---- TESTO ESTRATTO

Quali sono le lingue che conservano ancora oggi tratti differenziati o registri diversi per parlanti di genere differente?
“I classici esempi, i più descritti sono quello del giapponese (grammaticalizzato) ed un lavoro di parecchi anni fa (tra gli anni settanta ed ottanta) di Elinor Ochs sulle donne malgasce in cui venne fuori, soprattutto a livello lessicale, come queste donne avessero un lessico dell'aggressività. Questo ribaltava gli stereotipi dei gender studies relativi al modo di parlare delle donne secondo cui, da Lakoff in poi, si parlava di una certa politeness, una certa cortesia nel linguaggio delle donne.”
Professoressa Orletti, alcuni Paesi come la Svizzera e la Germania in cui il ruolo della donna nella società è riconosciuto ed apprezzabile in tutti i settori del mondo del lavoro, a cominciare da quello politico, hanno volto al femminile parecchi nomi di mestieri: secondo lei si tratta solo di una questione terminologica o di una vera e propria affermazione della donna? E in Italia?

--------

> ATTIVITÀ:
Ricopia senza modifiche un passo del testo estratto: comincia dalle parole "Professoressa Orletti, alcuni" e fermati dopo le parole "E in Italia?".

---- DATI FORNITI

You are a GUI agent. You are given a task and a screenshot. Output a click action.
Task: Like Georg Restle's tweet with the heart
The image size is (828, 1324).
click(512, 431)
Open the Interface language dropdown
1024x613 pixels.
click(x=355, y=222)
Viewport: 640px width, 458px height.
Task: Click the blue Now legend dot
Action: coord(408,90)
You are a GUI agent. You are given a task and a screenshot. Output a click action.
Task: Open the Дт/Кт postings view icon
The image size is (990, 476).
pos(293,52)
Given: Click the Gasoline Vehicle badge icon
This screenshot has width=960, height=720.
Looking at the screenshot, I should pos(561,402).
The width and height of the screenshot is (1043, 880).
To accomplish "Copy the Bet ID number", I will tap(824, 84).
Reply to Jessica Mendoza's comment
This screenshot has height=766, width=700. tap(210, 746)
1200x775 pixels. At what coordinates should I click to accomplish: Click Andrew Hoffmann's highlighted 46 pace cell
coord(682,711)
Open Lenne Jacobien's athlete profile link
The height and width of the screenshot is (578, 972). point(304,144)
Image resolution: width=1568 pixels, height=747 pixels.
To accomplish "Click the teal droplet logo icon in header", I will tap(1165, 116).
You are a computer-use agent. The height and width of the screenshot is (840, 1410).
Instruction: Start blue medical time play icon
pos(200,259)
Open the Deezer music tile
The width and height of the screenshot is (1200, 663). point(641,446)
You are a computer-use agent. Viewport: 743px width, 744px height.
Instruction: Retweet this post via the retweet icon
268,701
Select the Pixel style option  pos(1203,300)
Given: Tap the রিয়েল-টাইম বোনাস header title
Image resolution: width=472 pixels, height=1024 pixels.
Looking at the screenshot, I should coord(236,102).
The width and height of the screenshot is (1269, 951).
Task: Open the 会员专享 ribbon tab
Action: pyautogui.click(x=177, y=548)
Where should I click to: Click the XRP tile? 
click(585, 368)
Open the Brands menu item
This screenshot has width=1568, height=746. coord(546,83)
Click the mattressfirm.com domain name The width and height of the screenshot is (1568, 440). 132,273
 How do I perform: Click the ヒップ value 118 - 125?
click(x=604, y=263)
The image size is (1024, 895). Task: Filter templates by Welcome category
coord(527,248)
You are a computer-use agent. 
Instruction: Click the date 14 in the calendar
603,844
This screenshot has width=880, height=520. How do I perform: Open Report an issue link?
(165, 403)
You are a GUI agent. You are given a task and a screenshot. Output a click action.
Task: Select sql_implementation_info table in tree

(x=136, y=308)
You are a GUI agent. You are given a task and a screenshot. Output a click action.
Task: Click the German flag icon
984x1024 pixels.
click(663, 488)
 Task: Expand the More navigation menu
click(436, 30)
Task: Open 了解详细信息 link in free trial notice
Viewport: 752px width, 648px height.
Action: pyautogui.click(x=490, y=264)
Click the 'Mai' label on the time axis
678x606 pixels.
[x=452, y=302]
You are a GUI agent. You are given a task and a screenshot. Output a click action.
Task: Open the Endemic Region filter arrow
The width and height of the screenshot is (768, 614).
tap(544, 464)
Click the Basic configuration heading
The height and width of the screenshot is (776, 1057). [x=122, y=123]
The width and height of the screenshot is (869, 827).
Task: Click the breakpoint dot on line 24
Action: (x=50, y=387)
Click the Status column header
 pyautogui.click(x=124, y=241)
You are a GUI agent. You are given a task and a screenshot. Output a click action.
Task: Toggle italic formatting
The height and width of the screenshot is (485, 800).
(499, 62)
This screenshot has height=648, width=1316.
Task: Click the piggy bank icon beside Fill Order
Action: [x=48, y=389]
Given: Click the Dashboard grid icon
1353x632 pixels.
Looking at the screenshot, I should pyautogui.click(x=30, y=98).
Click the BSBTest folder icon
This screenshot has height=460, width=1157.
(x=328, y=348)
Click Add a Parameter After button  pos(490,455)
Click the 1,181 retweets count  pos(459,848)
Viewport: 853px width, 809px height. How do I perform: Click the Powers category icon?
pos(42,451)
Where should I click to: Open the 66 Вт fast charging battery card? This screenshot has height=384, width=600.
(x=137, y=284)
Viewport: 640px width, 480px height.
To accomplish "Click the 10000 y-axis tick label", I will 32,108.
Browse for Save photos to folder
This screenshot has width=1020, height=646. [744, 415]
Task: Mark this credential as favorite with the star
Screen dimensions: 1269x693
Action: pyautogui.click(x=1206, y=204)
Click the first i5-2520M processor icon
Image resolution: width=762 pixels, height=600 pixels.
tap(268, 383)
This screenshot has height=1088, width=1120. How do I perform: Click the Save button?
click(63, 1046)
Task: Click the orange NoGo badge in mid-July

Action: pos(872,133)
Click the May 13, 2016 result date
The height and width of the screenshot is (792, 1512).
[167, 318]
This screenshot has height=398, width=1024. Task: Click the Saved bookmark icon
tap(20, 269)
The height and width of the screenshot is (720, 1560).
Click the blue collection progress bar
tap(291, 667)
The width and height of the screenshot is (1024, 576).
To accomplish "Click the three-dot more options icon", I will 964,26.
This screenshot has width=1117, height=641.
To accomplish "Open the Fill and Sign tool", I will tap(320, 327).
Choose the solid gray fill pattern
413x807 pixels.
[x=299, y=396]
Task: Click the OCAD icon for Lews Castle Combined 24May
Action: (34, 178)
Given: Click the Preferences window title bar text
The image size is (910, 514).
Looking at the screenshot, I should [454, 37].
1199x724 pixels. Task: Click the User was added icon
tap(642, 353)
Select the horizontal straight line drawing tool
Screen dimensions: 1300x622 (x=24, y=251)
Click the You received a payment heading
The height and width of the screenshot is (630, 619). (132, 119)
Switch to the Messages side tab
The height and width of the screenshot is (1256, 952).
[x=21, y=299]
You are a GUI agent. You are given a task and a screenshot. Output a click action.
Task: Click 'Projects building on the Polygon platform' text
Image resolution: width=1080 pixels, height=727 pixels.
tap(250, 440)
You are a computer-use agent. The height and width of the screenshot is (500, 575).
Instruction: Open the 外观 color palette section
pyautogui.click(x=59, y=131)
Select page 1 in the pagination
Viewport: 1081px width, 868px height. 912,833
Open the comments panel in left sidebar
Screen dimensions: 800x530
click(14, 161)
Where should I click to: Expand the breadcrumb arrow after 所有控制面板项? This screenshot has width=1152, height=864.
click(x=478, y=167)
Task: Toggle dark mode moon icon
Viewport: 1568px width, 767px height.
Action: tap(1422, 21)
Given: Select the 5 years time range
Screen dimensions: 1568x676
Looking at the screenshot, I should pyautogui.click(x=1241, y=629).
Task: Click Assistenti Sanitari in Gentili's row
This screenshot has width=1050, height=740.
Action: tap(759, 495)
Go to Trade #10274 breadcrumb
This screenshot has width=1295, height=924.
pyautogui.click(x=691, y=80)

--------

> SPAZIO RISPOSTA:
Professoressa Orletti, alcuni Paesi come la Svizzera e la Germania in cui il ruolo della donna nella società è riconosciuto ed apprezzabile in tutti i settori del mondo del lavoro, a cominciare da quello politico, hanno volto al femminile parecchi nomi di mestieri: secondo lei si tratta solo di una questione terminologica o di una vera e propria affermazione della donna? E in Italia?